_Supplied passage:_
______

Wednesday, February 21, 2007

Ash Wednesday


ASH WEDNESDAY
My dear brothers and sisters in Jesus Christ,
"Create in me a clean heart, O God, and put a new and right spirit within me. Cast me not away from your presence, and take not your holy Spirit from me" (Ps 51: 10-11).
Lent is a forty day period. But how meaningful our Lent would be, my dear brothers and sisters, if we could every day LISTEN TO YOUR HEART and LIVE!
LISTEN TO YOUR HEART: We know that Lent is a time for prayer; but it is more than saying more words or spending more time on your knees. It is about listening to your heart. What is going on there now, today? Do you invite Jesus into the places of joy and the places of pain? What part of your heart needs to be changed to become more like the heart of Christ? What makes you sad today, what needs to be changed in your life?
LIVE At the end of each day, do you ever look in the mirror and ask did I really live today? Did I bring Christ to someone else by my ability to affirm, to help, to be quiet? I could tell you now that Lent is about penance, prayer and giving things up. You know that. But it is also about asking the hard question: how did I live today? Did I live a life of God’s expectation of me?
This is our challenge in Lent, to turn our hearts toward God.
We heard from the first reading "Return to me with all your heart" what is our whole heart?-- with a broken heart -- broken by awareness of sin and its effects -- that's what repentance is -- a waking up to the reality of sin, and a turning to God.

______

_Data provided:_
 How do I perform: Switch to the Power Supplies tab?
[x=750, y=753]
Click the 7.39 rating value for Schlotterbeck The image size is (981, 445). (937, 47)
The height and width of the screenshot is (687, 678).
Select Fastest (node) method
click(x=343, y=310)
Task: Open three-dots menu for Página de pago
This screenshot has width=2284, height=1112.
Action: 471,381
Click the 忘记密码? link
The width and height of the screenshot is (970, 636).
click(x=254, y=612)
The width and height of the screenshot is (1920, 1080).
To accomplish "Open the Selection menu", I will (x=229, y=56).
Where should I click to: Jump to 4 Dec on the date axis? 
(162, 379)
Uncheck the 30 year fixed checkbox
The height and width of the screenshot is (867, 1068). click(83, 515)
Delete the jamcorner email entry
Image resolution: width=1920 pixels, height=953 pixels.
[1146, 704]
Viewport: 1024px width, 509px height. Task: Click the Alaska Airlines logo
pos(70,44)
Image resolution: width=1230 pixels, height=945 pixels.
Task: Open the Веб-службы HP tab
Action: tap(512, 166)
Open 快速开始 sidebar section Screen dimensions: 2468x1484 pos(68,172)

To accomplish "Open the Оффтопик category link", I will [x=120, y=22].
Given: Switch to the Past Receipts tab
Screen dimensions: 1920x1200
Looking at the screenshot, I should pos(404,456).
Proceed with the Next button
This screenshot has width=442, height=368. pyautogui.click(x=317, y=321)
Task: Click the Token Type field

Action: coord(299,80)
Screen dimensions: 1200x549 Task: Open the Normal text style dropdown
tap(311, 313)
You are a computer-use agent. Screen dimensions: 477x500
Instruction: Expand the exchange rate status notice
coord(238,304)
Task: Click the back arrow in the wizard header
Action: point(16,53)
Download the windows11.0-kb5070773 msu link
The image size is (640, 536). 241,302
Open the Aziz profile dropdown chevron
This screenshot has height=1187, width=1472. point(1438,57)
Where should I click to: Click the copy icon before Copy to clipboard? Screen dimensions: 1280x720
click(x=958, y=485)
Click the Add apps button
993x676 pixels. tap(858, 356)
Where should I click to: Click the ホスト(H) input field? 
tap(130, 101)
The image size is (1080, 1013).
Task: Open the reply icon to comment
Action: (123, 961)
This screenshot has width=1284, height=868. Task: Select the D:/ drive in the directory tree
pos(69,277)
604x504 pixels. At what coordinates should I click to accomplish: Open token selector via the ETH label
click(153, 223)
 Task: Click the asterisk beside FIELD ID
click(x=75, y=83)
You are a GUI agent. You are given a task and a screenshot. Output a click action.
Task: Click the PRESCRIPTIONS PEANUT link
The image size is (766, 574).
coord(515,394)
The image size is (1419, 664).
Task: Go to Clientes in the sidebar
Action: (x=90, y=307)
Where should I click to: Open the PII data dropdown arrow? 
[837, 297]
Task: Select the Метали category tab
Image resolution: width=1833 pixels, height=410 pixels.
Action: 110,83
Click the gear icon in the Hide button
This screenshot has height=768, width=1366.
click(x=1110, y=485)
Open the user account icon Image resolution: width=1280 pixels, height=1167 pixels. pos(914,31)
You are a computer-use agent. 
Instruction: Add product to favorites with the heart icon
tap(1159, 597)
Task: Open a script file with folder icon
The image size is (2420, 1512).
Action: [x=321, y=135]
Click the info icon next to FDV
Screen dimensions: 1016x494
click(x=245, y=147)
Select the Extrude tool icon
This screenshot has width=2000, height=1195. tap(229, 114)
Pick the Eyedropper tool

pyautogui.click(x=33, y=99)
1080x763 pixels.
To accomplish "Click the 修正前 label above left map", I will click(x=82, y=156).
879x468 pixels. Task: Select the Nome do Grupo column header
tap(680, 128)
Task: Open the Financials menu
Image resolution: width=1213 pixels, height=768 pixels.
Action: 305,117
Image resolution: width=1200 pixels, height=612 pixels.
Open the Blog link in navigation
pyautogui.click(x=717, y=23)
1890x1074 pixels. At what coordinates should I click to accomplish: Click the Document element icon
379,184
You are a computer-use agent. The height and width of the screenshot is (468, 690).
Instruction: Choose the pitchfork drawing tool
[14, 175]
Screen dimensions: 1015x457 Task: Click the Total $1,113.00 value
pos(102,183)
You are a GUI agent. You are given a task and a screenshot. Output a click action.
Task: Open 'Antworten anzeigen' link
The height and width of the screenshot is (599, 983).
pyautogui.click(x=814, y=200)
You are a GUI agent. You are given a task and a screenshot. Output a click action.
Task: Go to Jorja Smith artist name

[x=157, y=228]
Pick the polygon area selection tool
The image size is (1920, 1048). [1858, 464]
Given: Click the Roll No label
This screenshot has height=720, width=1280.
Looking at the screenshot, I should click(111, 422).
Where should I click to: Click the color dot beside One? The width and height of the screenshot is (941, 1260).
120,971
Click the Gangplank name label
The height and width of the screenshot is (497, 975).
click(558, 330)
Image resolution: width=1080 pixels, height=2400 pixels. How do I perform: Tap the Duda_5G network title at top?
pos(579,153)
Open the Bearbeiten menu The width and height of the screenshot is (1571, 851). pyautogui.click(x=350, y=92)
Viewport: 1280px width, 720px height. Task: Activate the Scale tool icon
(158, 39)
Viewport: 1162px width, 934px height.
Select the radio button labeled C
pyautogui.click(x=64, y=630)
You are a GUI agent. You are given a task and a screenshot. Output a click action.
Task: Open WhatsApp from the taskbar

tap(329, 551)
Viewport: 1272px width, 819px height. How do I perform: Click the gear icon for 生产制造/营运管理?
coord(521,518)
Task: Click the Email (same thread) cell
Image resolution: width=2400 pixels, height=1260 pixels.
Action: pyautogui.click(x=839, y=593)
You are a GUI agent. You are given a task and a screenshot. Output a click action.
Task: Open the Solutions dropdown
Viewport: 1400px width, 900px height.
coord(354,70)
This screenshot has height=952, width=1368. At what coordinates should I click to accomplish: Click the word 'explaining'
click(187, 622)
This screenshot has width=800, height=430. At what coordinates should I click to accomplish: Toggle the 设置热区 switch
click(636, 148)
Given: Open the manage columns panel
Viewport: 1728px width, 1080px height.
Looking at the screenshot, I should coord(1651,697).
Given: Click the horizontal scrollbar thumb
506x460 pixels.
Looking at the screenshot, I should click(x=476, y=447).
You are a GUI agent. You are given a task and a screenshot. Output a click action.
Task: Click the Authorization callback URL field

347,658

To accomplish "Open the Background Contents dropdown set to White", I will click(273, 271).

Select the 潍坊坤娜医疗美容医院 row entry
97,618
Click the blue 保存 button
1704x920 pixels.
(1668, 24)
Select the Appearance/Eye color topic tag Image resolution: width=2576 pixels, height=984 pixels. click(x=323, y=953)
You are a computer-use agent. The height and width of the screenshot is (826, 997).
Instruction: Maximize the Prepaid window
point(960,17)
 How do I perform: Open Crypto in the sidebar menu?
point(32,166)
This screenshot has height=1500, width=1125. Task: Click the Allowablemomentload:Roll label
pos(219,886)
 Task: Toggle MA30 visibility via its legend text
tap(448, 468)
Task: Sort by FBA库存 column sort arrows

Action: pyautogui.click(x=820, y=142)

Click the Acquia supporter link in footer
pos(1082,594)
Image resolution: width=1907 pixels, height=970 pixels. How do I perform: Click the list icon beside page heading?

______

_Exercise tasks:_
[A] Reproduce the records verbatim, from the line containing "Viewport: 1272px width, 819px" through the final line of the records, with both ends included.
[B] Continue the Ash Wednesday homily from the point where it stops.

_Solved tasks:_
[A]
Viewport: 1272px width, 819px height. How do I perform: Click the gear icon for 生产制造/营运管理?
coord(521,518)
Task: Click the Email (same thread) cell
Image resolution: width=2400 pixels, height=1260 pixels.
Action: pyautogui.click(x=839, y=593)
You are a GUI agent. You are given a task and a screenshot. Output a click action.
Task: Open the Solutions dropdown
Viewport: 1400px width, 900px height.
coord(354,70)
This screenshot has height=952, width=1368. At what coordinates should I click to accomplish: Click the word 'explaining'
click(187, 622)
This screenshot has width=800, height=430. At what coordinates should I click to accomplish: Toggle the 设置热区 switch
click(636, 148)
Given: Open the manage columns panel
Viewport: 1728px width, 1080px height.
Looking at the screenshot, I should coord(1651,697).
Given: Click the horizontal scrollbar thumb
506x460 pixels.
Looking at the screenshot, I should click(x=476, y=447).
You are a GUI agent. You are given a task and a screenshot. Output a click action.
Task: Click the Authorization callback URL field

347,658

To accomplish "Open the Background Contents dropdown set to White", I will click(273, 271).

Select the 潍坊坤娜医疗美容医院 row entry
97,618
Click the blue 保存 button
1704x920 pixels.
(1668, 24)
Select the Appearance/Eye color topic tag Image resolution: width=2576 pixels, height=984 pixels. click(x=323, y=953)
You are a computer-use agent. The height and width of the screenshot is (826, 997).
Instruction: Maximize the Prepaid window
point(960,17)
 How do I perform: Open Crypto in the sidebar menu?
point(32,166)
This screenshot has height=1500, width=1125. Task: Click the Allowablemomentload:Roll label
pos(219,886)
 Task: Toggle MA30 visibility via its legend text
tap(448, 468)
Task: Sort by FBA库存 column sort arrows

Action: pyautogui.click(x=820, y=142)

Click the Acquia supporter link in footer
pos(1082,594)
Image resolution: width=1907 pixels, height=970 pixels. How do I perform: Click the list icon beside page heading?

[B]
Our fig leaves are not sufficient to cover our sins. We need to return to the Lord who forgives our sins and welcomes us into his heavenly Kingdom.
Lent is a time for repentance, a time to look at the way we have been living, to identify what needs to be changed -- to resolve to change -- and to pray for God's enabling grace. That's what Jesus recommends when he speaks about prayer, fasting, and giving money to the poor.
St. Augustine said "The entire life of a good Christian is in fact an exercise of holy desire. You do not see what you long for, but the very act of desiring prepares you, so that when he comes; you may see and be utterly satisfied."
Lent can be understood as an exercise of holy desire. Augustine points out what has become a willful blindness. We tend to fill our days with three things: work, problems and diversions. For most of us we work and try to solve problems (like health or car breakdowns) in order to have more time to spend on our diversions--reading, vacations, friends, meals, sports, games, TV, etc. None of those things are bad in themselves, but they keep us from seeing what we really long for.
Lent is a time to put aside some of the diversions and, as they say, get in touch with our true desire. Our true desire is to be like Jesus. This inner struggle between our old and new selves is the reason that Pope John Paul II could so often say, become who you are. What the late great Pope meant was: become morally in your affections and actions what you already are spiritually in Christ. Lent is a retreat period to find out the truth in us and to live up to that true nature of our life. We have to rise above ourselves.
How do we rise above ourselves? I believe that we can do this with the Eucharist and personal prayer. We have the opportunity at every Eucharist to receive the Lord Jesus. The Lord lives within us. The Lord can transform us. We have to be like the clay in the potter’s hand. To be pliable clay we must be open to the will of God in our lives. We must give up some of the control that we enjoy and seem to want to have in our lives. To open our lives to the Lord and His will is an act of faith and trust. It is to let the Lord be in control and we to submit to His control.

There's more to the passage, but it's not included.